O medo, a insegurança e o futuro incerto seguiam em Paris, e atingiram níveis alarmantes para os judeus quando Hitler, em 1° de setembro de 1941, anunciou uma nova portaria policial, que obrigava todos os judeus acima de seis anos a usar como identificação na roupa uma estrela de seis pontas pintada de preto sobre um fundo de tecido amarelo com o dizer ‘Jude’. A medida, com punições severas da Gestapo (que dominava as ruas de Paris) a quem não a cumprisse, se tornou um estigma da exclusão dos judeus da sociedade e, mais tarde, do próprio Holocausto, e mudou radicalmente o dia a dia nas regiões ocupadas, e a saída para a família Joffo era tentar fugir para a zona livre enquanto havia tempo.

É mais ou menos a partir desse momento que se desenrola a ação dolorosa, comovente e inspiradora de “Os Meninos Que Enganavam Nazistas”: para não chamar a atenção da Gestapo que, percebendo a fuga cada vez maior de judeus após o decreto de setembro, reforça o policiamento e a violência (posteriormente proibiriam judeus de deixarem seus bairros sem permissão policial), os dois irmãos mais velhos haviam partido para a zona livre dias antes, e agora seria a vez de Maurice e Joseph seguirem sozinhos – os pais iriam depois. Desta forma, “Os Meninos Que Enganavam Nazistas” acompanha a fuga dos garotos (lembre-se: uma de 10, outro de 12 anos), que saem de Paris de trem numa jornada solitária e assustadora até Nice.
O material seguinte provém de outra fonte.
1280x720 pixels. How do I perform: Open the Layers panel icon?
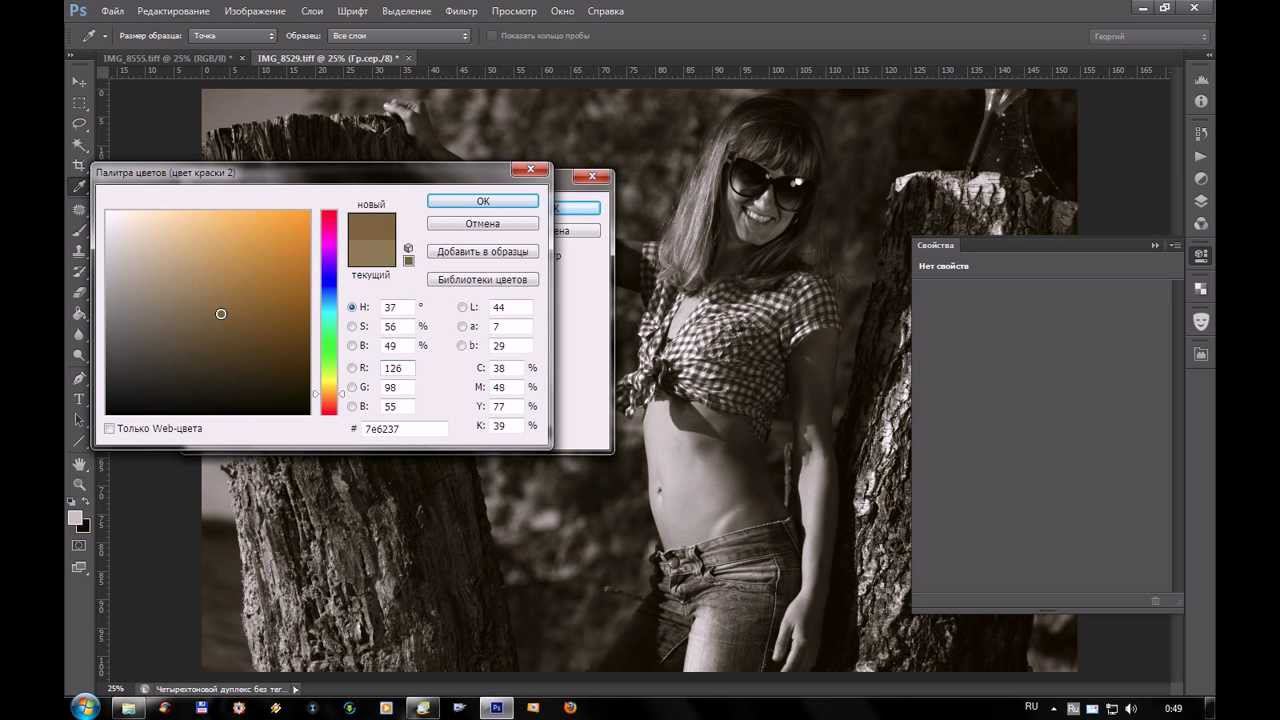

Baseado nas memórias de Joseph lançadas em livro em 1973, “Un Sac de Billes” (best seller de mais de 20 milhões de exemplares vendidos que ganhou edição nacional pela editora Vestígio) já havia sido adaptado para o cinema em 1975, por Jacques Doillon, e ganha aqui uma segunda adaptação delicada nas mãos do diretor Christian Duguay, que foca primeiramente na amizade que se constrói entre os dois irmãos a partir do momento que deixam Paris, e precisam se virar sozinhos numa trajetória dolorosa que colocará tanto nazistas (o exercito alemão avançaria na zona livre) como pessoas boas em seu caminho nos três anos em que os dois precisam lutar para sobreviver – Paris só seria libertada em setembro de 1944.

Boa parte da força do filme (que, sim, tem lá seus momentos piegas) reside na excelente atuação da dupla de atores que interpreta os garotos Maurice e Joseph (o pequeno Dorian Clech dá um show), que consegue dar ainda mais coerência para um roteiro que respeita os momentos de dor e humor (sim, eles existem) do livro (leia as primeiras 18 páginas aqui) retratando um dos períodos mais terríveis da História. Oportunamente, a hora em que a câmera flagra franceses se vingando de colaboradores do nazismo traz à tona a questão da repetição de atos cruéis, agora do outro lado, que filmes como “Bastardos Inglórios” e, principalmente, o brilhante “Terra de Minas” também tocaram. Desta forma, não espere final feliz, afinal, a vitória dos aliados apenas pôs fim a uma das maiores derrotas da humanidade, mas emocione-se com a história de Maurice e Joseph, os garotos que conseguiram enganar nazistas.